[Collected data]
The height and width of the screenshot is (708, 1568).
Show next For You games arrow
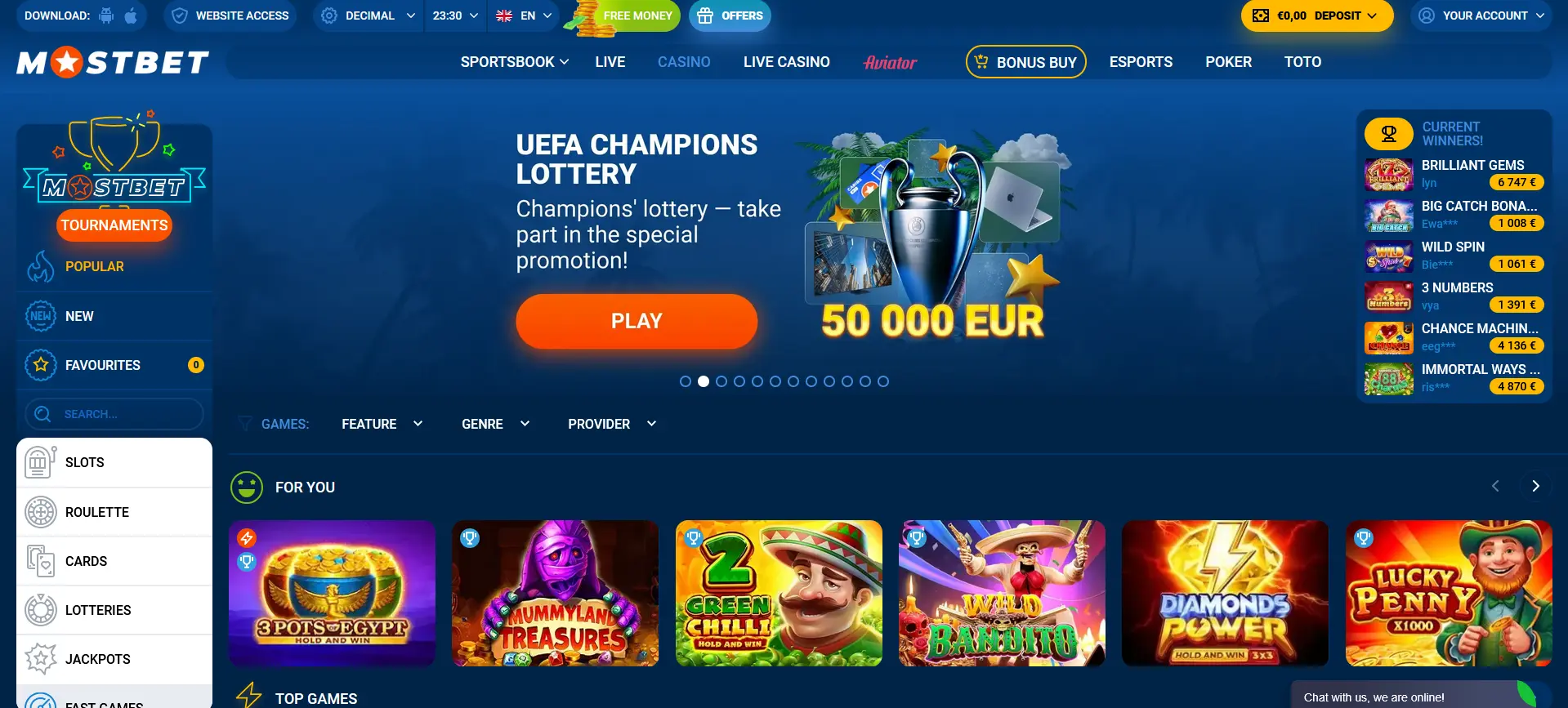coord(1535,486)
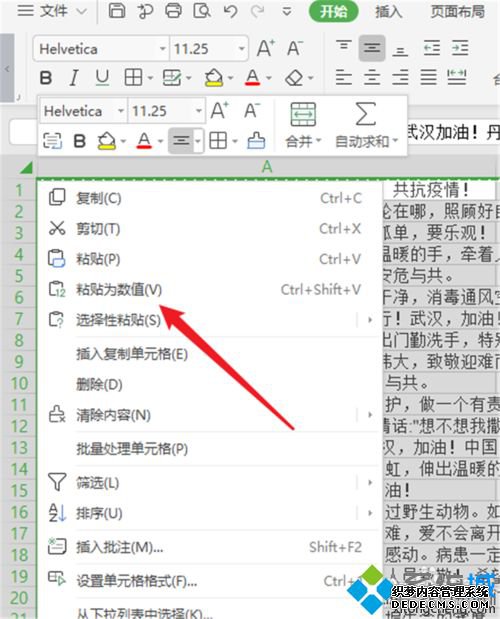The width and height of the screenshot is (500, 619).
Task: Click the Format painter brush in mini toolbar
Action: tap(256, 141)
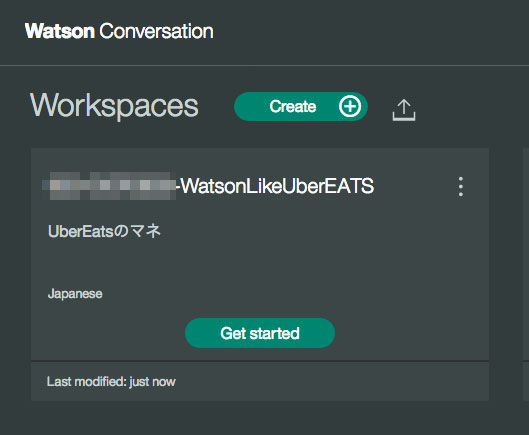The image size is (529, 435).
Task: Click the Workspaces page heading
Action: (x=114, y=106)
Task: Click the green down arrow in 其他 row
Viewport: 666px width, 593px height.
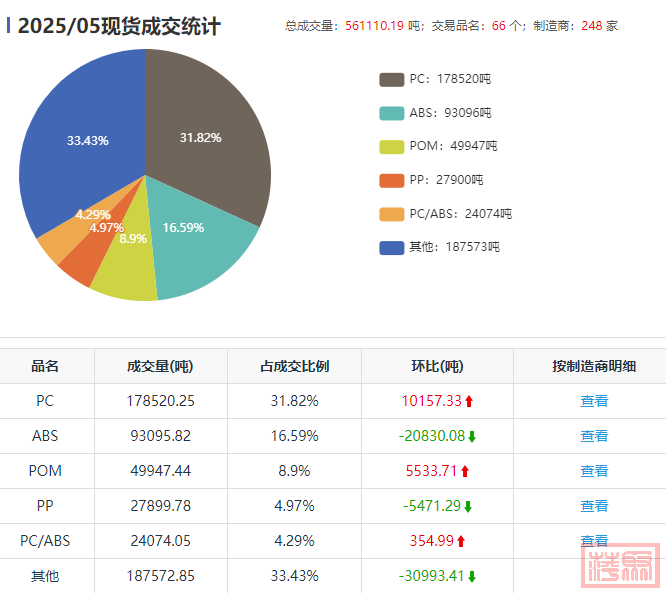Action: (x=471, y=576)
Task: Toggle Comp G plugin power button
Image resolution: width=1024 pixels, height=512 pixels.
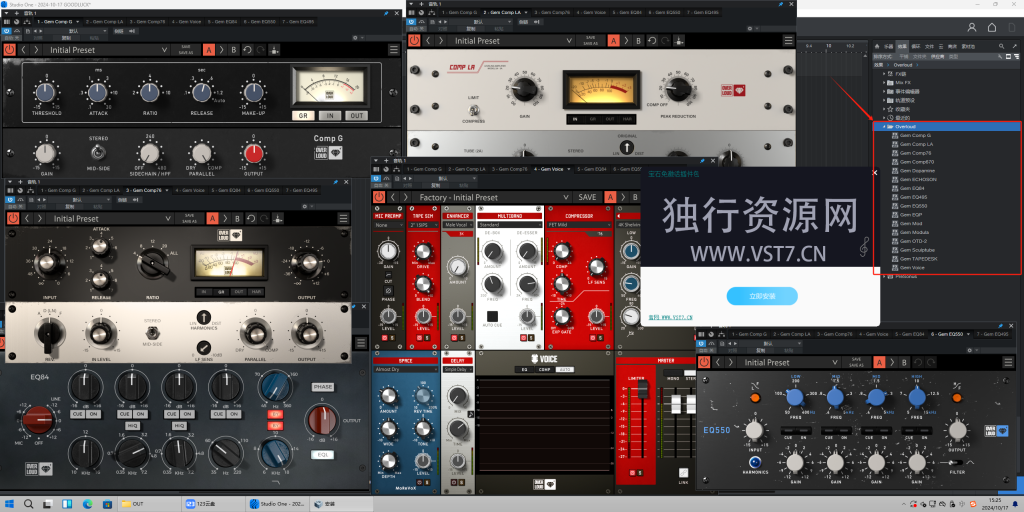Action: coord(10,50)
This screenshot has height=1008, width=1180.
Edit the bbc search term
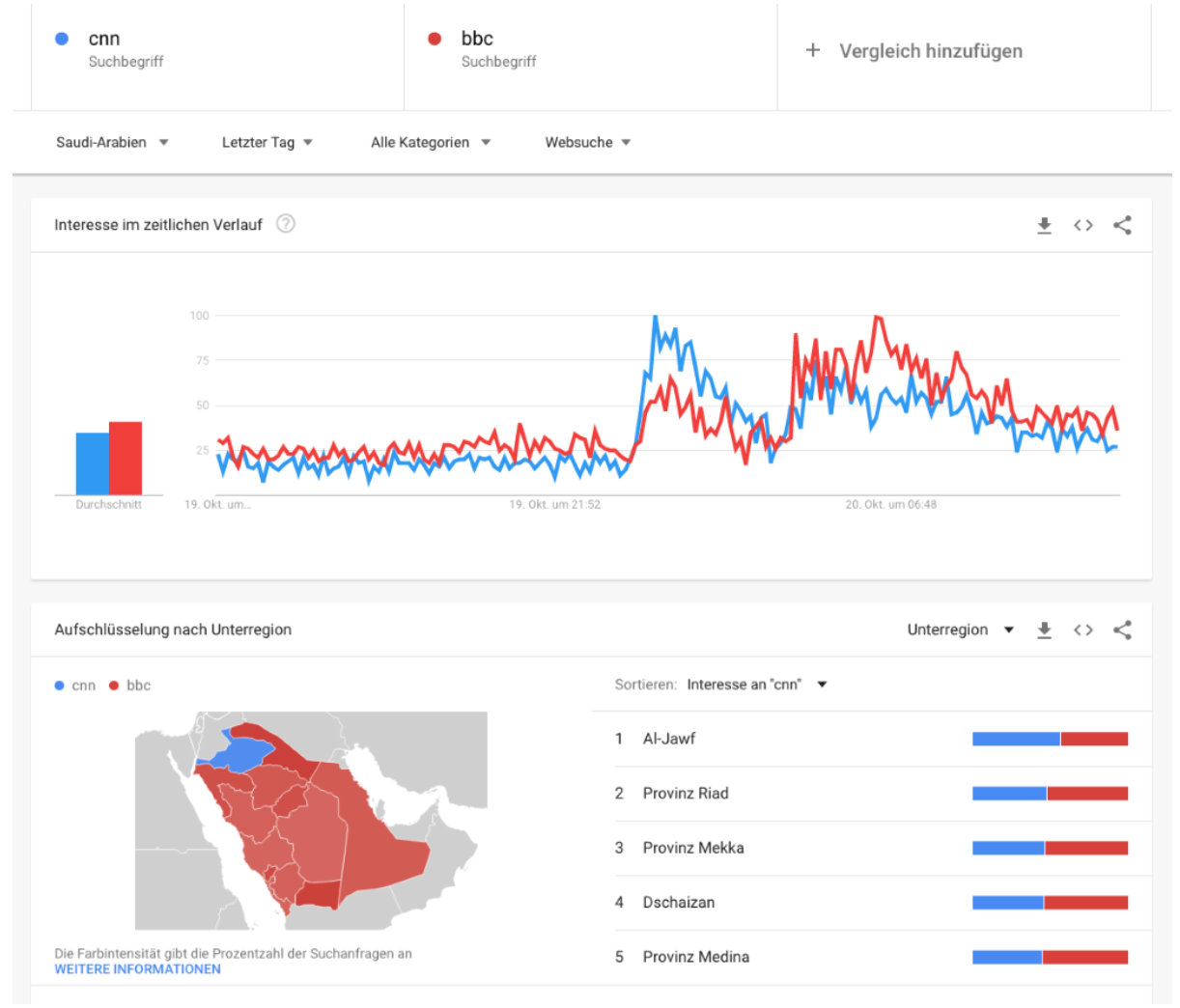477,40
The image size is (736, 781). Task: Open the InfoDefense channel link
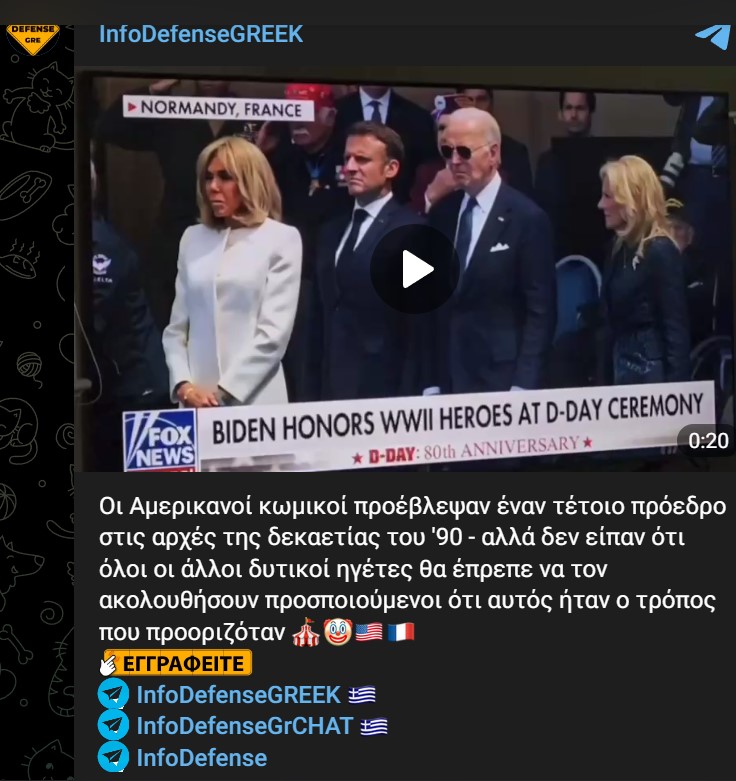[202, 758]
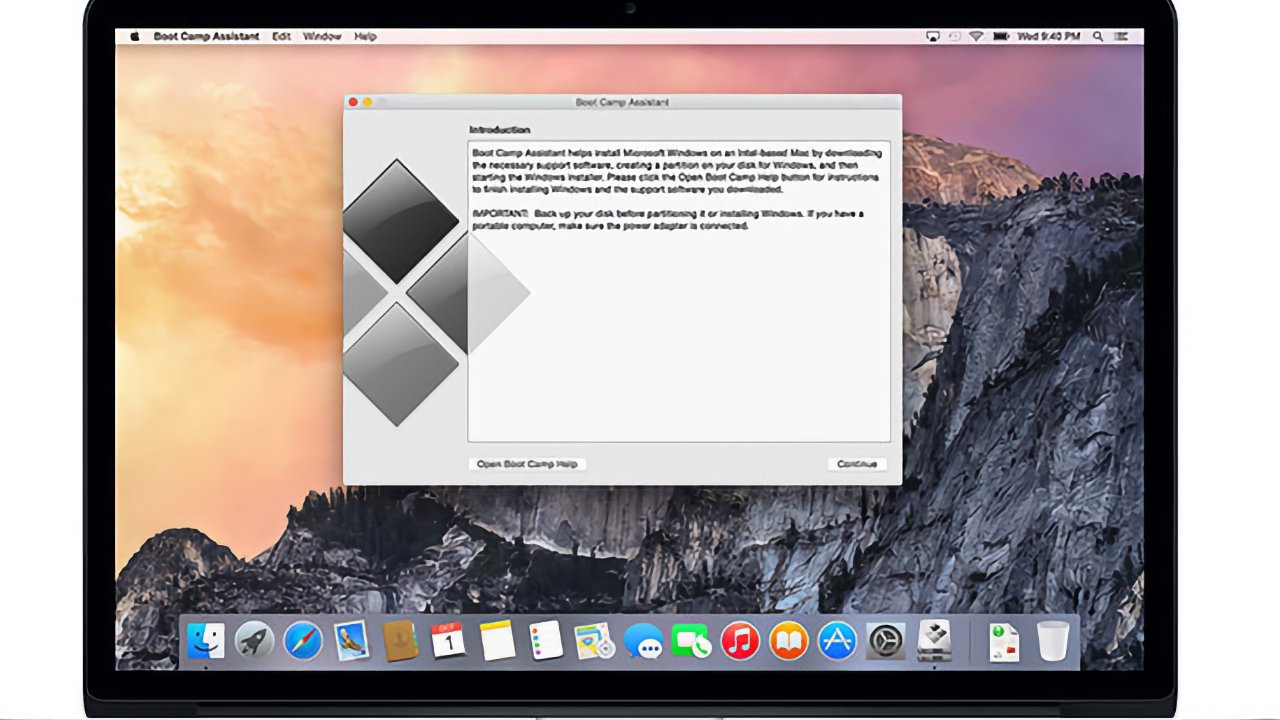
Task: Open the Trash
Action: (x=1053, y=642)
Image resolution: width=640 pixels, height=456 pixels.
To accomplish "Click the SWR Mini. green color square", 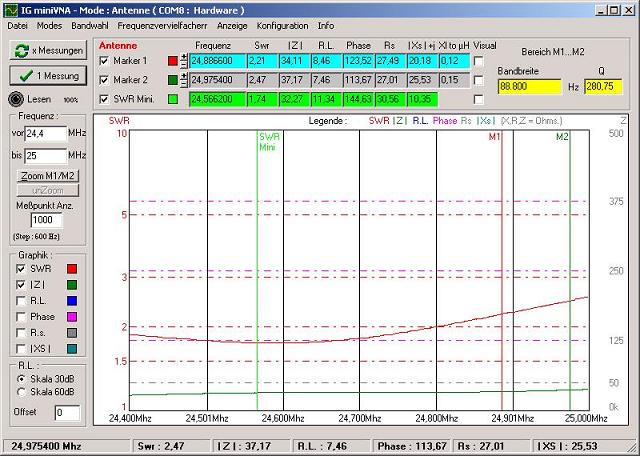I will (173, 99).
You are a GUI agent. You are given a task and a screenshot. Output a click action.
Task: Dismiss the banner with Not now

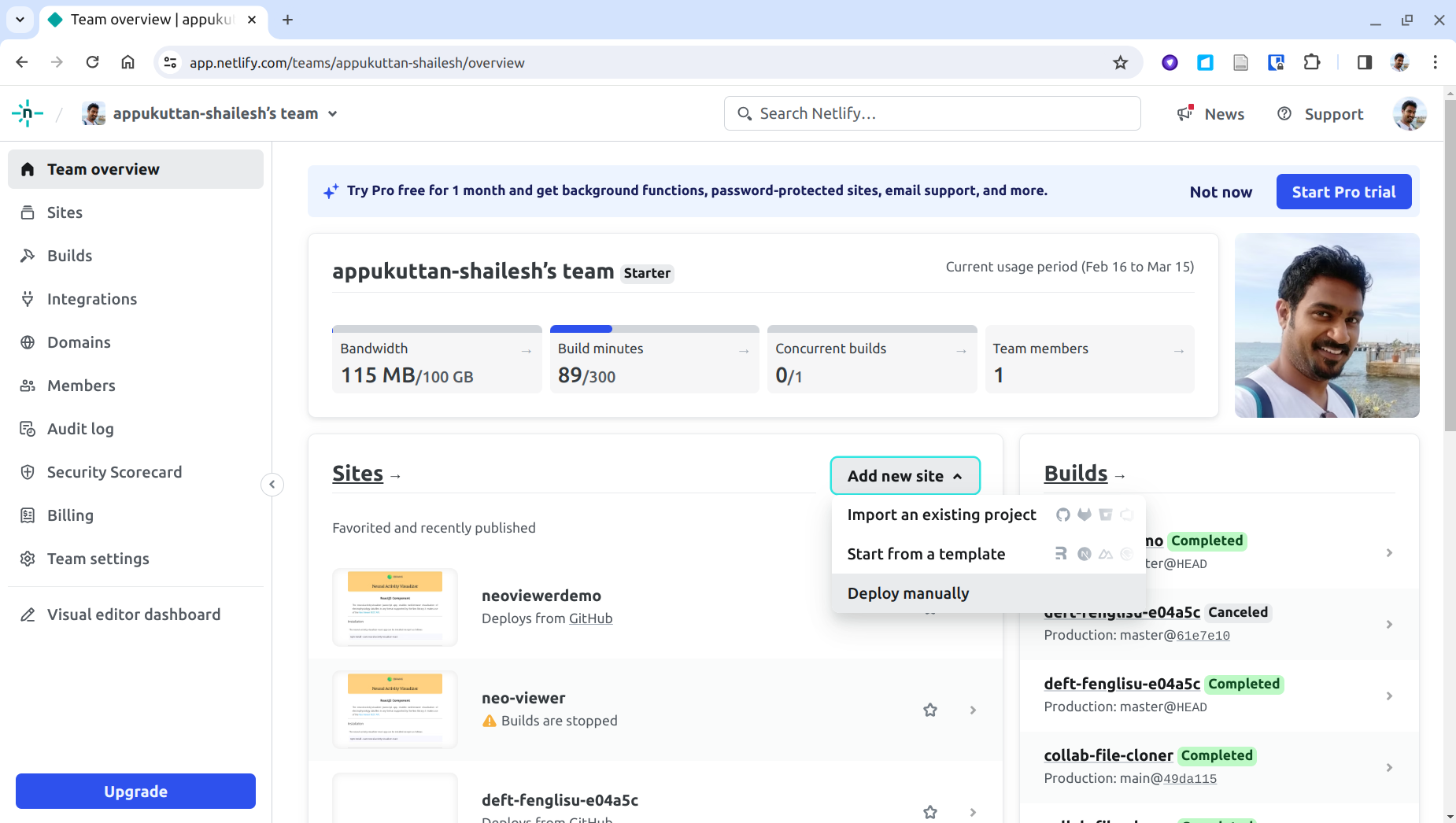point(1220,191)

# TASK
Reproduce exactly and only the lines from the line that contains "You are a GUI" to the end of the data above, both ends included. No pictures go in the copy.

# EXERCISE ANSWER
You are a GUI agent. You are given a task and a screenshot. Output a click action.
Task: Dismiss the banner with Not now

point(1220,191)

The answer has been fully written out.